## SELECTED EXCERPT
Start

If you set individual_plots = True then each plot metric will be displayed in its own separate figure,
otherwise groups of up to 3 plot metrics will be displayed together in the same figure as subplots.
If you set compare_iterations_and_computational_cost = True, then an additional column of subplots will be added to each figure comparing iterations and computational cost,
which can be useful to understand the trade-off between faster convergence and higher computational cost for different algorithms.
Interpreting Metric Warnings#
Warnings during metric computation and display are expected in some scenarios, especially when algorithms diverge or when metric prerequisites are not provided.
Plot truncation warnings#
Plot metric trajectories are truncated at the first non-finite datapoint (NaN/inf) or first datapoint above the internal plotting threshold used for log-scale stability.
Typical messages include:
Truncating plot computation ... retained K point(s) from M/N trial(s).Skipping plot computation ... all trials diverged before the first plottable datapoint.
These warnings indicate that divergence was detected and handled gracefully for plotting.
Why tables can show NaN while plots still appear#
Tables and plots summarize different parts of the trajectory:
Table metrics typically use the final iteration.
Plot metrics may retain and display an earlier finite prefix.
So it is expected to see nan ± nan in a table for a metric while still seeing a corresponding curve in the plot.
Benchmark problems#
Configure out-of-the-box regression problems#
Configure communication constraints and other settings for out-of-the-box regression problems.
The agent_state_snapshot_period parameter controls how often metrics are recorded.
Setting it to a value greater than 1 (the default) can help reduce overhead for long-running algorithms while still providing enough data points for analysis.
This also speeds up metric calulation and plotting, which can be significant for large benchmarks with many iterations and agents.

End

## STORED DATA
Start

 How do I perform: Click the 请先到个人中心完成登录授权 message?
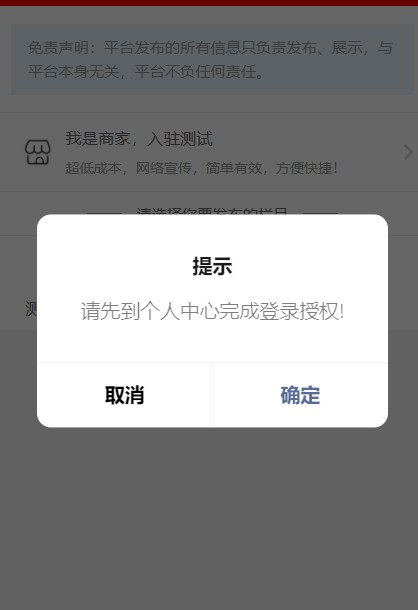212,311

End
Start

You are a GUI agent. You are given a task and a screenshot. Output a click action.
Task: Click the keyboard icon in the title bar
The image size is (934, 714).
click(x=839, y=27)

End

## COMPLETE THE FOLLOWING
[A] In the documentation on benchmark metrics, rewrite the paragraph beginning "The agent_state_snapshot_period parameter" as a short bulleted list that keeps its main facts.
[B] Continue the documentation on benchmark metrics, starting after its last sentence.
The entries have no connection to the text.

## TASK RESULTS
[A]
- The agent_state_snapshot_period parameter controls how often metrics are recorded.
- Its default is 1. A larger value reduces overhead for long-running algorithms and still leaves enough data points for analysis.
- A larger value also speeds up metric calculation and plotting. This can matter a lot for large benchmarks with many iterations and agents.

[B]
from decent_bench import benchmark
from decent_bench.costs import LinearRegressionCost
from decent_bench.distributed_algorithms import ADMM, DGD, ED
problem = benchmark.create_regression_problem(
LinearRegressionCost,
n_agents=100,
agent_state_snapshot_period=10, # Record metrics every 10 iterations
n_neighbors_per_agent=3,
asynchrony=True,
compression=True,
noise=True,
drops=True,
)
if __name__ == "__main__":
benchmark_result = benchmark.benchmark(
algorithms=[
DGD(iterations=1000, step_size=0.01),
ED(iterations=1000, step_size=0.01),
ADMM(iterations=1000, penalty=10, relaxation=0.3),
],
benchmark_problem=problem,
)
metrics_result = benchmark.compute_metrics(benchmark_result)
benchmark.display_metrics(metrics_result)
Modify existing problems#
Change the settings of an already created benchmark problem, for example, the network topology.
import networkx as nx
from decent_bench import benchmark
from decent_bench.costs import LinearRegressionCost
from decent_bench.distributed_algorithms import ADMM, DGD, ED
n_agents = 100
n_neighbors_per_agent = 3
problem = benchmark.create_regression_problem(
LinearRegressionCost,
n_agents=n_agents,
n_neighbors_per_agent=n_neighbors_per_agent,
asynchrony=True,
compression=True,
noise=True,
drops=True,
)
problem.network_structure = nx.random_regular_graph(n_agents, n_neighbors_per_agent)
if __name__ == "__main__":
benchmark_result = benchmark.benchmark(
algorithms=[
DGD(iterations=1000, step_size=0.01),
ED(iterations=1000, step_size=0.01),
ADMM(iterations=1000, penalty=10, relaxation=0.3),
],
benchmark_problem=problem,
)
metrics_result = benchmark.compute_metrics(benchmark_result)
benchmark.display_metrics(metrics_result)
Create problems using existing resources#
Create a custom benchmark problem using existing resources.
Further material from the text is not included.